Tasks to perform |
1. Render into French the sentence "I doubt that these sources are all wrong." from the discussion below on the official status of Dutch.
2. Continue the discussion below about whether Dutch is an official language of the Netherlands, starting after its final sentence.

Text |
::::::

The second paragraph of the lede says that Dutch does not have the status of an official language, based on this source from the site De Nederlandse Grundwet.
Now, several sources claim otherwise:
Dutch is an official language in the Netherlands, Belgium, Surinam and the former Dutch Antilles (including Aruba).
— Georges, De Schutter (1994). "Dutch". In König, Ekkehard; van der Auwera, Johan (eds.). The Germanic languages. London: Routledge. pp. 439–477.Modern Standard Dutch is the official language of the Netherlands and one of the official languages of Belgium.
— Kooij, Jan G. (2009). "Dutch". In Comrie, Bernard (ed.). The World's Major Languages. New York: Routledge. pp. 110–124.Dutch (Nederlands) is the official language of the Netherlands...
— Simpson, J.M.Y. (2008). "Dutch". In Keith, Brown; Ogilvie, Sarah (eds.). Concise Encyclopedia of Languages of the World 1st Edition. Elsevier Science. pp. 307–311. ISBN 9780080877754.
I doubt that these sources are all wrong. The main issue seems to be the purely de facto status of Dutch as official language of the Netherlands since there is no explicit regulation in the constitution or elsewhere. The above-mentioned text in De Nederlandse Grundwet talks about unsuccessful attempts to amend the constitution in this respect, and cites as one of the reasons for an initiative in 1995: "Het artikel beoogde ook de tot dusver ongeschreven regel vast te leggen dat Nederlands de officiële voertaal is." (The article also intended to specify the hitherto unwritten rule that Dutch is the official language").
So, should we follow reliable sources in this matter, or do we take the position "no de jure official language" = "no official language". Personally, I opt for the former solution. – Austronesier (talk) 12:05, 22 May 2023 (UTC)
- @Austronesier It is a valid question, and I've wondered about this. But I think we can regard de jure and "official" as synonyms, because all discussions about whether to make Dutch the "official" language had to do with enshrining it in the Dutch Constitution or some other sort of national/countrywide law. "Nederlandse taal in de Grondwet" . denederlandsegrondwet.nl (in Dutch). Montesquieu Instituut. 2018. Retrieved 21 March 2023.

::::::

Data rows |
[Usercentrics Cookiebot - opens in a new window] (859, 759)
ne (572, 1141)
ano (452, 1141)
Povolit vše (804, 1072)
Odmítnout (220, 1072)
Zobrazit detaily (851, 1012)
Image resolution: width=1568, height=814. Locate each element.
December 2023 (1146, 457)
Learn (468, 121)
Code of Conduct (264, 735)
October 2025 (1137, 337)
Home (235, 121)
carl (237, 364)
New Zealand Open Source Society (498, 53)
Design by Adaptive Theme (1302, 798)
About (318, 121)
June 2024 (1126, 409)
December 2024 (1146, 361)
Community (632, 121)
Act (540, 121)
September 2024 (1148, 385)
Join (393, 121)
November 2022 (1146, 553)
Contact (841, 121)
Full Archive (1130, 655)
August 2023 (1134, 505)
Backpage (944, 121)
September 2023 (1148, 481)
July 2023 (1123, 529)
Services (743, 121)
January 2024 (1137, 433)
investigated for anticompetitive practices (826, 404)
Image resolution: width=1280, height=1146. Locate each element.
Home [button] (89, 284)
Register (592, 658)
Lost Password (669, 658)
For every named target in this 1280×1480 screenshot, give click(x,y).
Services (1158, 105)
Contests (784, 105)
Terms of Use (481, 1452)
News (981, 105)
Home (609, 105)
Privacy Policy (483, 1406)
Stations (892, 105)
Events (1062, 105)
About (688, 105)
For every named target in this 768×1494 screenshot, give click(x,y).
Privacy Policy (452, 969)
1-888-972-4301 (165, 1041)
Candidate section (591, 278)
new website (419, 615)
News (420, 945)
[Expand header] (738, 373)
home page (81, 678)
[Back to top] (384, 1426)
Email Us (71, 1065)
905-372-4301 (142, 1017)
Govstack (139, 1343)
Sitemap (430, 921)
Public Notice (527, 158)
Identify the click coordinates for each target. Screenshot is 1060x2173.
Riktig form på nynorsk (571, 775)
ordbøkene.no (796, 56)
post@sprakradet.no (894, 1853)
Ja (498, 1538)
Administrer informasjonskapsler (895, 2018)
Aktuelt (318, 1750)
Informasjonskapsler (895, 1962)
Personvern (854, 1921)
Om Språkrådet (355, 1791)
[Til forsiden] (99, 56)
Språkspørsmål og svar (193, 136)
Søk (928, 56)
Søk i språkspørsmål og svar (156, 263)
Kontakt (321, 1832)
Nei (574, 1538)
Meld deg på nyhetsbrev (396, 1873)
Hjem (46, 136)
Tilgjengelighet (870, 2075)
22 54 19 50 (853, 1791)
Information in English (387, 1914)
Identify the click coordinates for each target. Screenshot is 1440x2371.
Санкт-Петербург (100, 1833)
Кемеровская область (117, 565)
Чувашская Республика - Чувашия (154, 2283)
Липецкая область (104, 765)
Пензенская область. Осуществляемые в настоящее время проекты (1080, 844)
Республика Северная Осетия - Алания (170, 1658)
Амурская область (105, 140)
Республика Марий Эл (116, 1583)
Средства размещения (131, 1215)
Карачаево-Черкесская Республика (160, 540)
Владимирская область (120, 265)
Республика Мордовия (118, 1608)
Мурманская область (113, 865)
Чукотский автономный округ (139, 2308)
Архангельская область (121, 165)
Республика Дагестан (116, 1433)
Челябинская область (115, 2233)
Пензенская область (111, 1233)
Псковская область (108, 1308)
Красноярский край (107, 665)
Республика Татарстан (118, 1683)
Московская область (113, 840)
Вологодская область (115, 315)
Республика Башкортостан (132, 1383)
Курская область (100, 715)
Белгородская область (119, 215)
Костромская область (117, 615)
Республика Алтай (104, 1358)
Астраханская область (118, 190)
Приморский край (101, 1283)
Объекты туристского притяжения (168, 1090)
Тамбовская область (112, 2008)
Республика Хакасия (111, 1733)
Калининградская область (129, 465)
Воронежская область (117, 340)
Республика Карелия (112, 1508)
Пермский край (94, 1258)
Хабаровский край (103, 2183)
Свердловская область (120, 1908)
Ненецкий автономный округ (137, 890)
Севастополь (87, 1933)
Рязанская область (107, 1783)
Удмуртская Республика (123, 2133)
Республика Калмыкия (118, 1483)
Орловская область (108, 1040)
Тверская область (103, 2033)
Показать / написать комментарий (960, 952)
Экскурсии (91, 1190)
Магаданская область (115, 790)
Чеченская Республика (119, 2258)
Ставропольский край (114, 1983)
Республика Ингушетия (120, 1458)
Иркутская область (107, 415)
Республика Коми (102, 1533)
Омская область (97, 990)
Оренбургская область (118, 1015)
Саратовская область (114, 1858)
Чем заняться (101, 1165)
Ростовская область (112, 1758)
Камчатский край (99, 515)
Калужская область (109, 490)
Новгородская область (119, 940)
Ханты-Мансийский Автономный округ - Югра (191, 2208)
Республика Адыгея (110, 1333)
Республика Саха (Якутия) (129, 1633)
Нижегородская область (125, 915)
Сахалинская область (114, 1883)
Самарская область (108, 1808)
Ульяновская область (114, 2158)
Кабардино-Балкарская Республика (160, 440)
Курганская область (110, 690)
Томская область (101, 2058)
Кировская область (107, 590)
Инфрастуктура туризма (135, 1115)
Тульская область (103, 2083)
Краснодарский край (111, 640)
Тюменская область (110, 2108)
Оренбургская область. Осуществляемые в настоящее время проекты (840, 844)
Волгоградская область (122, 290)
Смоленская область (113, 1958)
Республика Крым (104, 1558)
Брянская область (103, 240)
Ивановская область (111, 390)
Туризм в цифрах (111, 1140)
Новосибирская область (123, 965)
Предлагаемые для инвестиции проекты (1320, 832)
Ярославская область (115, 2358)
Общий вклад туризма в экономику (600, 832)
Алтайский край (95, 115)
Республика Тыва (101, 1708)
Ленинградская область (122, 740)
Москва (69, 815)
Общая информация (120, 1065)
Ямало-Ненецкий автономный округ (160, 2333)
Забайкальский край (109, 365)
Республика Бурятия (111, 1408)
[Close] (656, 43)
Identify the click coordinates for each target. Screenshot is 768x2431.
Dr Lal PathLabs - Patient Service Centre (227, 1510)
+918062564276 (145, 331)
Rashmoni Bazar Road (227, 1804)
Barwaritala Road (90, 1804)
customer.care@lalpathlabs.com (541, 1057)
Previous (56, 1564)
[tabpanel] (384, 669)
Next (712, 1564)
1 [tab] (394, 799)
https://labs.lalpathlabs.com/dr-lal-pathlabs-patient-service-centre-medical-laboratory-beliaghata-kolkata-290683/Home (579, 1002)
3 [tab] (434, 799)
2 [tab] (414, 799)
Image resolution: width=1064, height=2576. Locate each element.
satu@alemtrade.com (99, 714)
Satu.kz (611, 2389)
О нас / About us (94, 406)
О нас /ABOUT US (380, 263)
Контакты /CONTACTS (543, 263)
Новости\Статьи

::::::

The answers |
1. Je doute que ces sources soient toutes erronées.

2.
- By comparison, the Dutch language has been made co-official in the province of Friesland, as well as co-official in the Caribbean Netherlands or BES islands (as well as the CAS islands), but not on a national/countrywide level. How? By law. We can point to a written text which says that Dutch is official in each of these subnational territories.
- The fact that, after a plethora of formal opposition, arguments and recommendations against it were made, the formal proposal by the government to make Dutch an / the official language of/in the Netherlands on the national/countrywide level was ultimately withdrawn by the government on 19 February 2018, leads to the conclusion that it still hasn't been made "official". And that this withdrawal is the result of careful considerations of the pros and contras (and the latter seem to have outweighed the former). The government gave up because it was unclear what to do with other languages, and there was "insufficient societal need" (onvoldoende maatschappelijke behoefte) to continue trying to make it official:
Minister Ollongren wrote to the House of Representatives that the proposal did not sufficiently take into account other the official languages used in the Netherlands besides Dutch and Frisian, such as English and Papiamentu. The cabinet also saw insufficient societal need for the bill.
- That means we are still stuck at the level of "unwritten rule". An "unwritten rule" = unofficial. If it were a written rule, it would be de jure, i.e. official. But it's not.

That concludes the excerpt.